Sem protestos, passou aproximadamente 5 anos na prisão até morrer esquecido por todos, mas feliz por ter sua vida alguma semelhança com a de Cristo. Foi reconhecido depois de morto pela cruz que tinha marcada no peito, e a fama da sua santidade rapidamente se espalhou por todo o sul da França e pelo norte da Itália. Tendo como primeiro milagre póstumo a atribuição da cura do seu carcereiro, Justino, que coxeava e ao tocar com a perna no corpo de Roque, para verificar se estava realmente morto, teve sua perna milagrosamente curada.

Embora sem provas consubstânciais, afirma-se que Roque pertencia à Ordem Terceira de São Francisco. È invocado em casos de epidêmia, popularizando-se como protetor contra a peste e padroeiro dos inválidos e cirurgiões.

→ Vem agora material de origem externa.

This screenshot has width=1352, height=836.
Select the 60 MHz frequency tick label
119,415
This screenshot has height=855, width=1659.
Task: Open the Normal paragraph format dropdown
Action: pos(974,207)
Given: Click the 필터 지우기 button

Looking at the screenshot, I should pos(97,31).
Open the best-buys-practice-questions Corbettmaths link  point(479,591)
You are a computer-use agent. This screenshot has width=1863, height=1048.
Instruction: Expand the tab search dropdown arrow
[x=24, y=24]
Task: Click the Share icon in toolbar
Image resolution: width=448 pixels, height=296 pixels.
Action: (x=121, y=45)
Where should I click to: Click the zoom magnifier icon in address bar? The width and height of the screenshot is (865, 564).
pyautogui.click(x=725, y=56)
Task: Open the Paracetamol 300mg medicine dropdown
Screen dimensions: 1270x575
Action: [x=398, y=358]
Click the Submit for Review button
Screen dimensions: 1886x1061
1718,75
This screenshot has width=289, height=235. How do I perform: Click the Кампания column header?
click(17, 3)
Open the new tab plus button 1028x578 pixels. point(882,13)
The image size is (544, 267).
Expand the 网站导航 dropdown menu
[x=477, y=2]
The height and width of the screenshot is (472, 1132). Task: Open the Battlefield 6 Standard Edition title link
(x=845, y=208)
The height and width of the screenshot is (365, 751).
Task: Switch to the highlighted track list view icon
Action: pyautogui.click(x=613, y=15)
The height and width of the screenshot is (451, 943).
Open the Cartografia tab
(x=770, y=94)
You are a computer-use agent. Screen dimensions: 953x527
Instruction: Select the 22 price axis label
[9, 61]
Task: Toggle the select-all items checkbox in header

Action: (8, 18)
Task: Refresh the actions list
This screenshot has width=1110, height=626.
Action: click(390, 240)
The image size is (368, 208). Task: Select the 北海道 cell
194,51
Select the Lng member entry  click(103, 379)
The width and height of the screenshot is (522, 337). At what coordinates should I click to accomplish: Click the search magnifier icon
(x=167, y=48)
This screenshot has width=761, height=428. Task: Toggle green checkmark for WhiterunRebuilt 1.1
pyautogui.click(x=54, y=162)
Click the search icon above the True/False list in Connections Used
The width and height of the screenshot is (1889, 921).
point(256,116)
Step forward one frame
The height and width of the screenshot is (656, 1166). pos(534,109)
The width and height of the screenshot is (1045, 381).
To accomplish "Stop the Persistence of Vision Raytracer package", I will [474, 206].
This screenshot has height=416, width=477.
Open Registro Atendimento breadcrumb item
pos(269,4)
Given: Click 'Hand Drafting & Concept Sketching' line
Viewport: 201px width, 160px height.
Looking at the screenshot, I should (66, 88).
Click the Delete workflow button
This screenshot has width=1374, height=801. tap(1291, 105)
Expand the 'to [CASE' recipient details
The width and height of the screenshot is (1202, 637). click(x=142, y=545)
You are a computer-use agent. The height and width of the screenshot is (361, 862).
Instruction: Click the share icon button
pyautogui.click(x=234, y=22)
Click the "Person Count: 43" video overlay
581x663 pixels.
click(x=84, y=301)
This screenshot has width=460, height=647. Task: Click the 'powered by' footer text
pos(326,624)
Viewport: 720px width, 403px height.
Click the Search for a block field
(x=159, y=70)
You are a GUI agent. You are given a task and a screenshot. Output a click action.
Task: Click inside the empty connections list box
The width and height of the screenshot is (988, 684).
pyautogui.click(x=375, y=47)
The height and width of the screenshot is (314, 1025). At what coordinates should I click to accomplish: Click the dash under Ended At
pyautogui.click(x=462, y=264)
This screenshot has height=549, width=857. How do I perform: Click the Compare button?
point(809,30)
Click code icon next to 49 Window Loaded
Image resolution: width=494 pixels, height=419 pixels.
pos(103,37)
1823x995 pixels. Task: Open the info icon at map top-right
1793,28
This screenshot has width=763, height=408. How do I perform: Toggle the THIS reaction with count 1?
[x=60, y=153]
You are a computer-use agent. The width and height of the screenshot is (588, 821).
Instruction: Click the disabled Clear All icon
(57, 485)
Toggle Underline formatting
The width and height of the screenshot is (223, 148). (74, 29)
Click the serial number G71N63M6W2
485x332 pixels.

Celebrando seu dia: 16 de agosto.

Bibliografia:

A versão on-line da Catholic Encyclopedia e do Wikipedia, apontam a seguinte bibliografia:
WADDING, Annales Min. (Roma, 1731), VII, 70; IX, 251; Acta SS. (Veneza, 1752), 16 de Agosto; Gallia Christiana, VI ad an. 1328;
ANDRE, Hist. de S. Roch (Carpentras, 1854);
CHAVANNE, S. Roch Hist. completa, etc. (Lyon, 1876);
COFFINIERES, S. Roch, etudes histor. sur Montpellier au XIVe siecle (Montpellier, 1855);
BEVIGNANI, Vita del Taumaturgo S. Rocco (Roma, 1878);
Vita del glorioso S. Rocco, figlio di Giovanni principe di Agatopoli, ora detta Montpellieri, con la storica relazione del suo corpo (Venice, 1751);
BUTLER, Lives of the Saints;
LEON, Lives of the Saints of the Three Orders of S. Francis (Taunton, Inglaterra, 1886);
PIAZZA, Opere pie di Roma (Roma, 1679).